Il chercha dès lors la réponse à apporter, la meilleure réponse possible. «À la fin de ma carrière militaire », confia-t-il, «je me mis à l’œuvre pour transformer ce qui était un art d’apprendre aux hommes à faire la guerre, en un art d’apprendre aux jeunes à faire la paix». Une autre «pierre de base» qu’il retient à ce moment-là: la nécessité, pour former les équipes, les patrouilles, de «mélanger» des jeunes de différentes origines sociales. Il fut en cela un précurseur de l’authentique «mixité sociale», avec d’autant plus de mérite que son contexte culturel –celui de la société britannique de l’époque– était complètement opposé à une telle idée.

 

Jusqu’aux associations d’indianisme aux USA…

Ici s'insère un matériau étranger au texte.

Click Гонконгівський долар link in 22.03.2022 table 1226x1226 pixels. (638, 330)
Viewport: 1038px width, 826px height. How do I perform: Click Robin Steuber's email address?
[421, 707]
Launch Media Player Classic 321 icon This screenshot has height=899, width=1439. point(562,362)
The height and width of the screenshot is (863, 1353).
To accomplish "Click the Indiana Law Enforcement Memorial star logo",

Au cours de ses recherches, Baden-Powell étudia également d’autres organisations, la manière dont ces organisations étaient structurées, les activités qu’elles menaient… afin de s’inspirer de tout ce qui pouvait lui sembler utile et digne d’intérêt: les cadets militaires, mais également des associations d’aide aux pauvres, ou encore des associations d’indianisme aux USA, entre autres.

Ce cheminement aboutira en partie en 1907, à Brownsea, au premier «camp scout» de l’Histoire, puis plus complètement ensuite, avec notamment la rédaction du plus célèbre ouvrage de B.P.: «Scouting for Boys»– «Éclaireurs». B.P. lui-même sera étonné de l’expansion si rapide du mouvement, tel un feu embrasant des milliers de jeunes et de moins jeunes, sans que lui-même ait réellement prévu ou structuré ce développement.

 

«La « fleur » a commencé d’elle-même à pousser…»

«En réalité», confiera-t-il plus tard, «je n’ai pas vraiment supervisé le début du mouvement Scout, parce que la « fleur » a commencé d’elle-même à pousser […] le scoutisme a commencé de lui-même».

Mais c’est bien chacune de ces étapes, de ces expériences, de ces observations, de ces recherches, qui auront été nécessaires, et qui auront permis au créateur du scoutisme de trouver enfin la réponse à son profond désir de faire quelque chose pour les jeunes Britanniques –et quelle réponse!, non seulement pour les jeunes Britanniques, mais au-delà, pour tant de jeunes, dans le monde entier, et aujourd’hui encore.